WHAT IS NEEDED
Each line below from the one containing "Identify the click" through the one containing "Strona Główna" should be output exactly as it stands, and no other line should appear.

THE DATA
★ ★ ★ ★

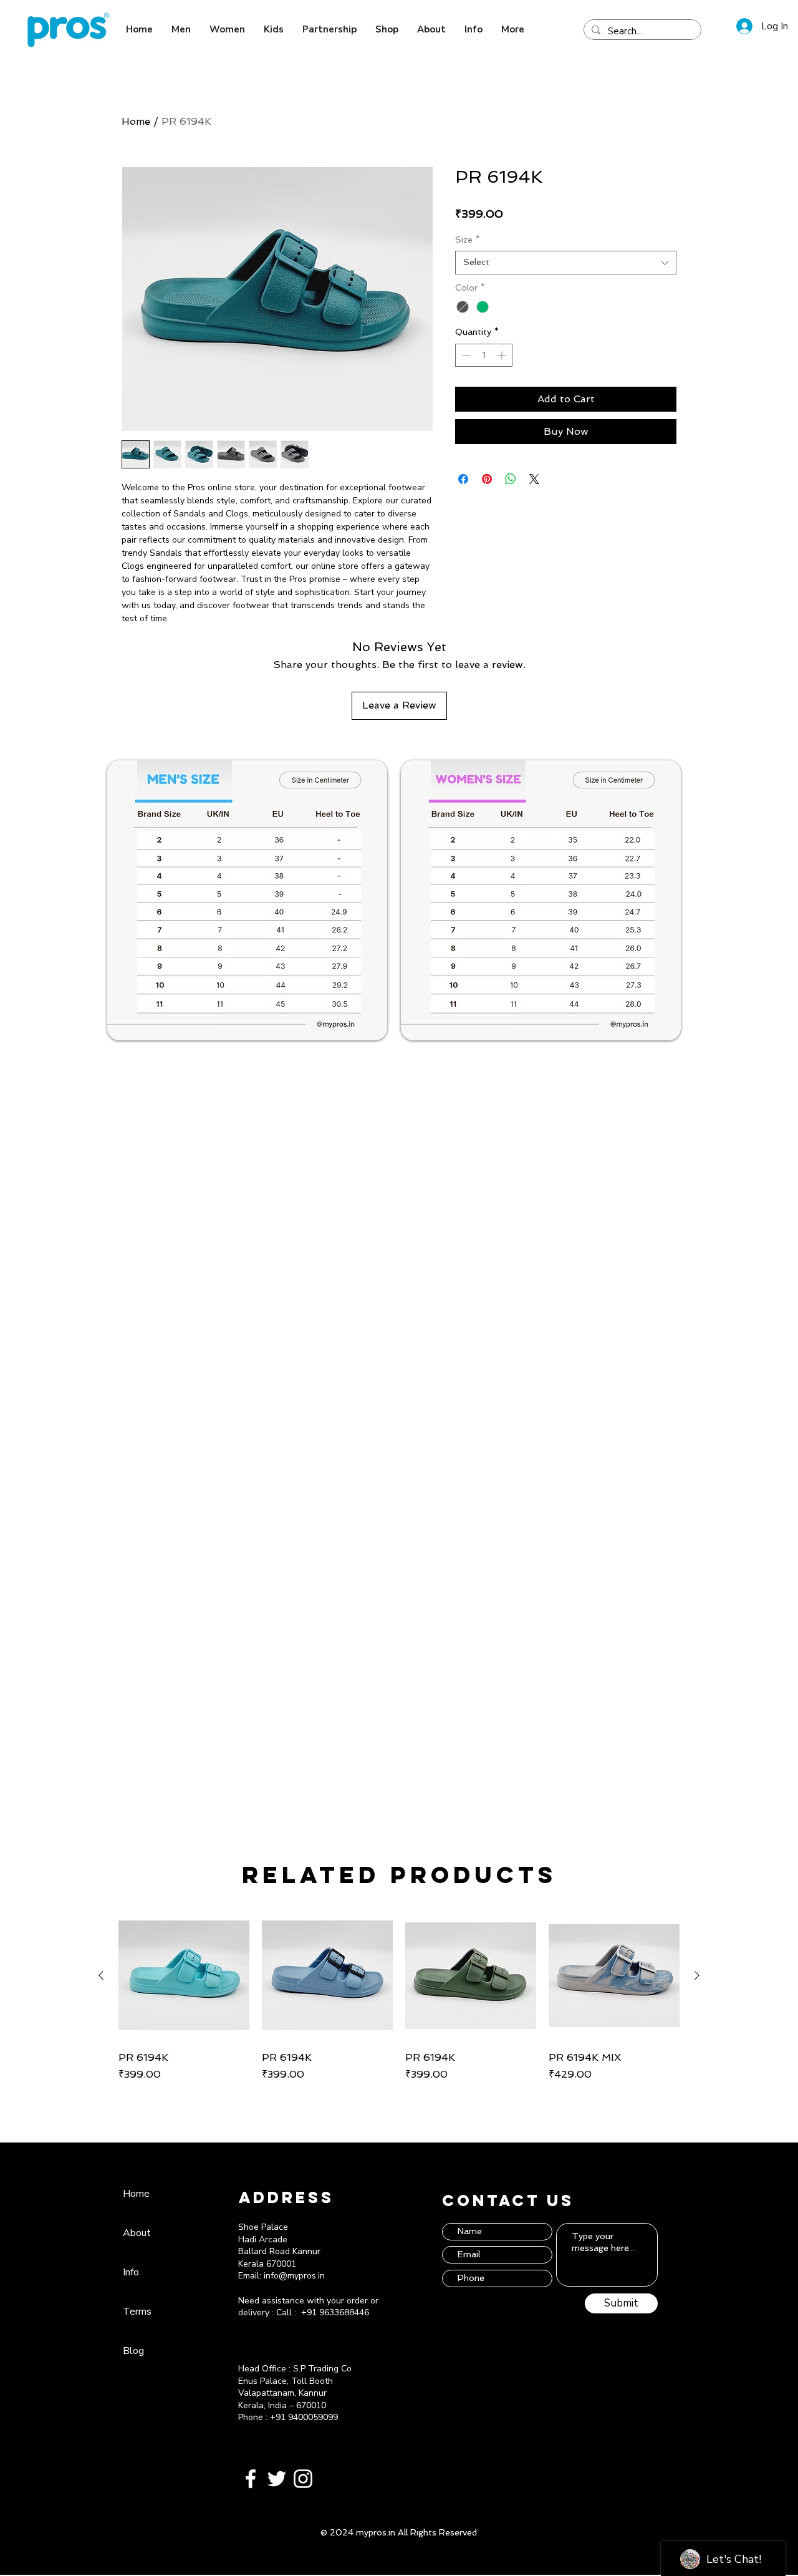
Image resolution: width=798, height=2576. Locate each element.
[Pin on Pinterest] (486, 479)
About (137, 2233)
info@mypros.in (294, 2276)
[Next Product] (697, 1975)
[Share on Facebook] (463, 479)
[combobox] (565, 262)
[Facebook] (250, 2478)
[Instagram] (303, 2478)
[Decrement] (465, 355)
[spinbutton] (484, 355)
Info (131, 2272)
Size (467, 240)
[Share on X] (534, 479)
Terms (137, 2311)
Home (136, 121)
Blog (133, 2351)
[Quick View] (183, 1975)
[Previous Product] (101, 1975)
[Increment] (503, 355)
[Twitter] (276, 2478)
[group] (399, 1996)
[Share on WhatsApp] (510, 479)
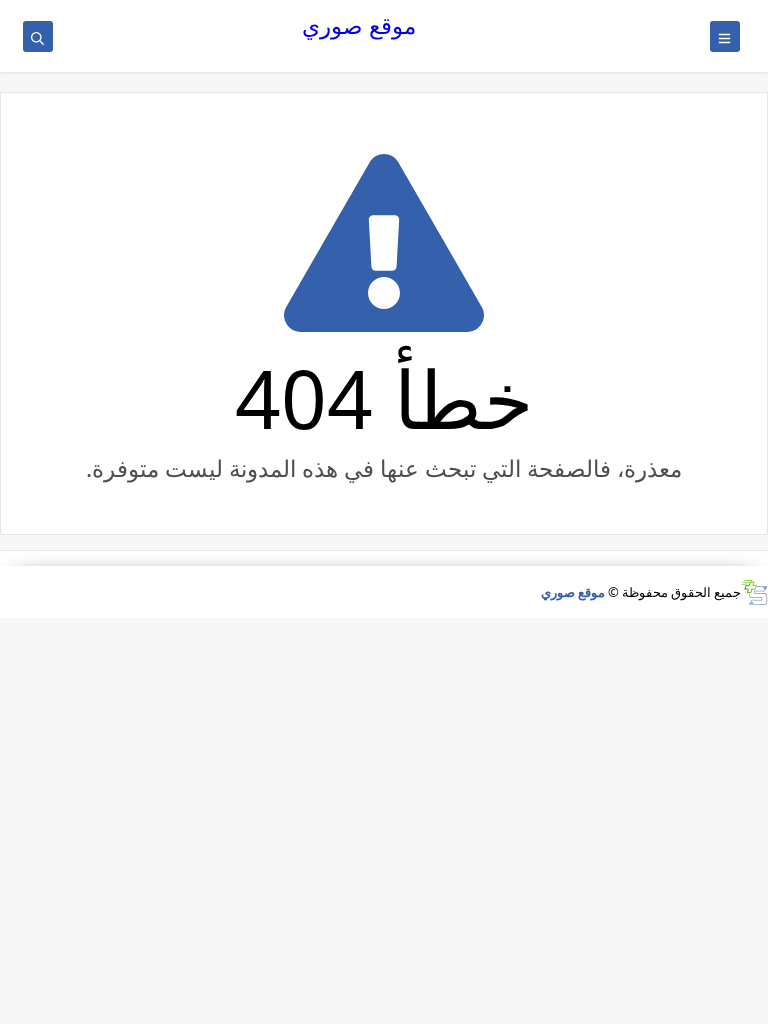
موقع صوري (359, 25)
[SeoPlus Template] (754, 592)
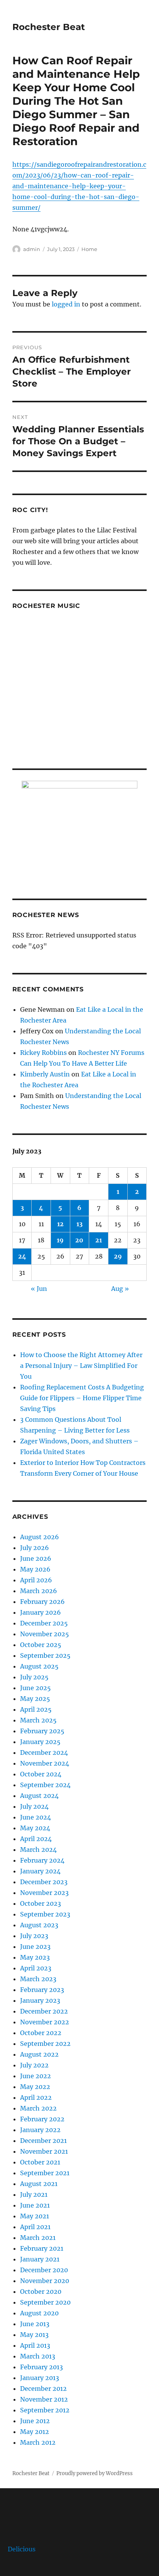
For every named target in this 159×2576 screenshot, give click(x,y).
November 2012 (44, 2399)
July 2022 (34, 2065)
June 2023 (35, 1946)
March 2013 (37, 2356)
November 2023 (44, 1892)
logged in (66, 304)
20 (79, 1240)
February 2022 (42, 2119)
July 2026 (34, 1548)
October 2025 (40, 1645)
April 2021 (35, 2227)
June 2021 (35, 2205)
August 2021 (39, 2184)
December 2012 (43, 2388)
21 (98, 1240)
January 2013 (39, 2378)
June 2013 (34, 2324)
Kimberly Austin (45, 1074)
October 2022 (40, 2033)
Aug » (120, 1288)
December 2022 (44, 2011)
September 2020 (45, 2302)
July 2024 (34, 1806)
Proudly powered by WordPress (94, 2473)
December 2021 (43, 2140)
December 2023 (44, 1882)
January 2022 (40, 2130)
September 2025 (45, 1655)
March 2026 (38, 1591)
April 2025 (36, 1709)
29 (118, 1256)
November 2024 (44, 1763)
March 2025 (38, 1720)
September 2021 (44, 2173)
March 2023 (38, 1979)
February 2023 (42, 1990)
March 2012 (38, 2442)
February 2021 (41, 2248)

★ ★ ★ ★

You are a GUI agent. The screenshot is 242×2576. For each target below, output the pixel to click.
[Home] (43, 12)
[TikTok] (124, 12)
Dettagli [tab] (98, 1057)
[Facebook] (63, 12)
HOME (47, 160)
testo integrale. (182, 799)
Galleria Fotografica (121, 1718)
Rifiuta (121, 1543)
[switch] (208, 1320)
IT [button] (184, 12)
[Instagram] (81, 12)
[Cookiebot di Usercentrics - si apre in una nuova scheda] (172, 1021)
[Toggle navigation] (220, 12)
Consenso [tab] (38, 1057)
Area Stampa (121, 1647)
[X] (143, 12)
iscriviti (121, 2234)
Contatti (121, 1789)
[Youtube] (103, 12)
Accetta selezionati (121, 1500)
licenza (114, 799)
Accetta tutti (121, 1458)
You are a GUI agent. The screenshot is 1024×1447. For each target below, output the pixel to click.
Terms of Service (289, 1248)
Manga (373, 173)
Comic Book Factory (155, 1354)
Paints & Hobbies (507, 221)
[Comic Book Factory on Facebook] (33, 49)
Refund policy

★ ★ ★ ★

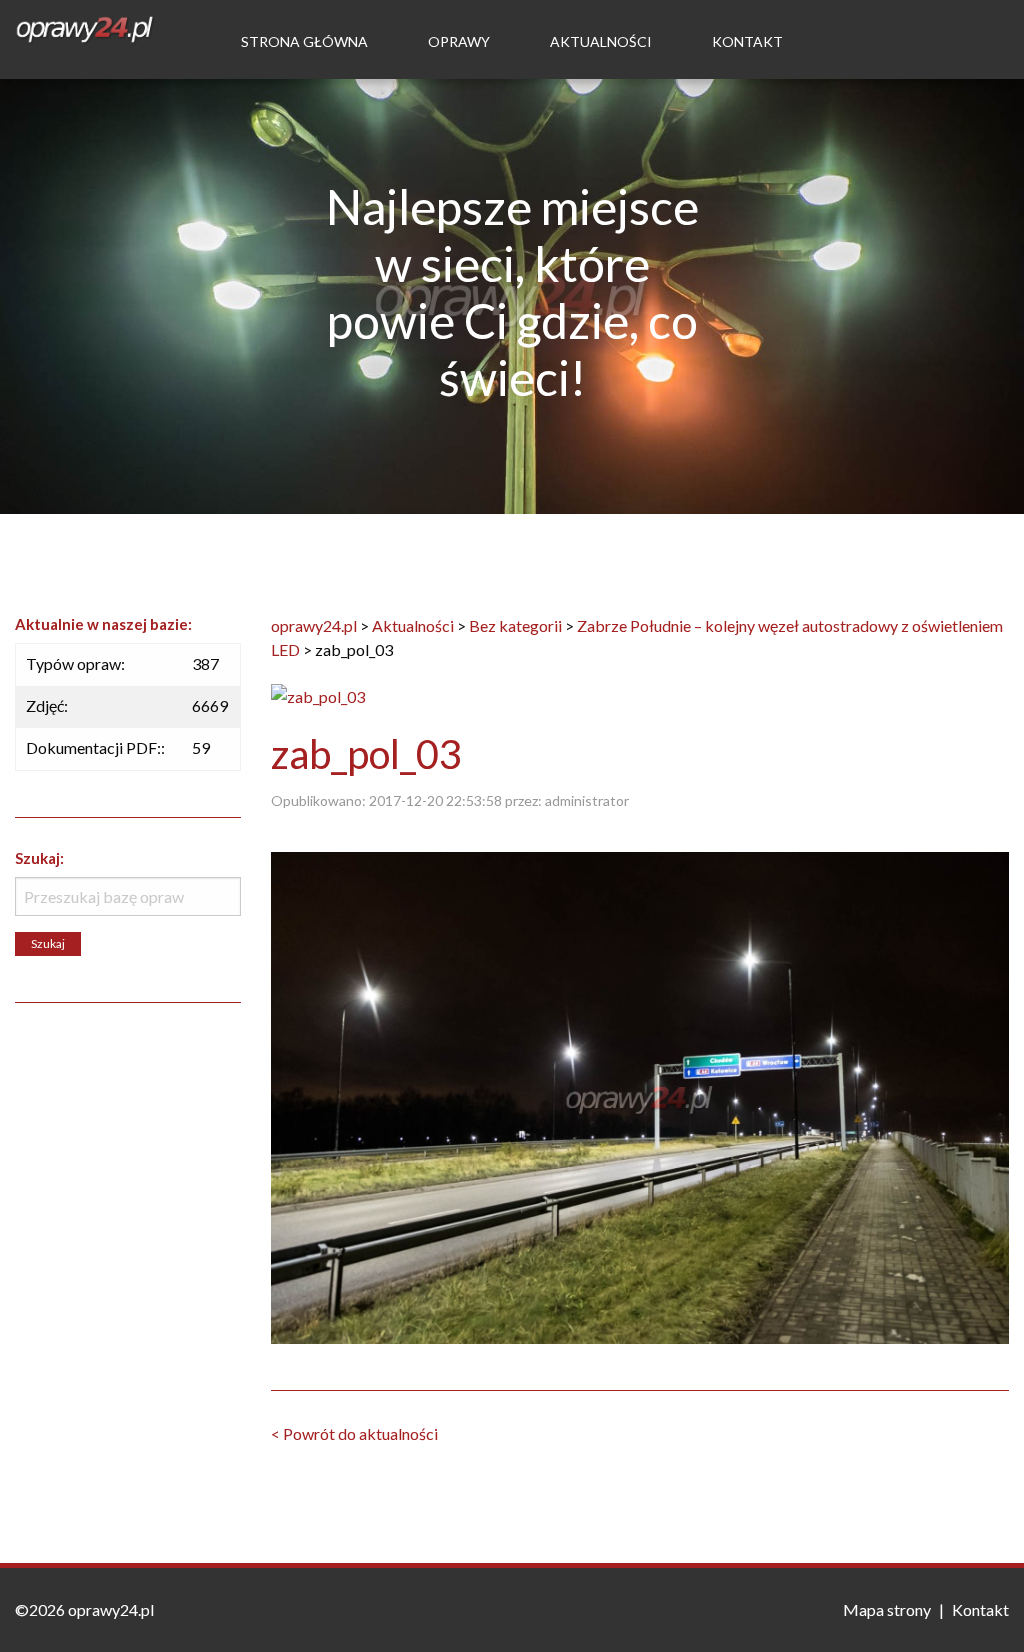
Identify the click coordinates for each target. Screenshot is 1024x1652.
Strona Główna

★ ★ ★ ★

SOLUTION BELOW
Identify the click coordinates for each target. Screenshot is 1024x1652.
Strona Główna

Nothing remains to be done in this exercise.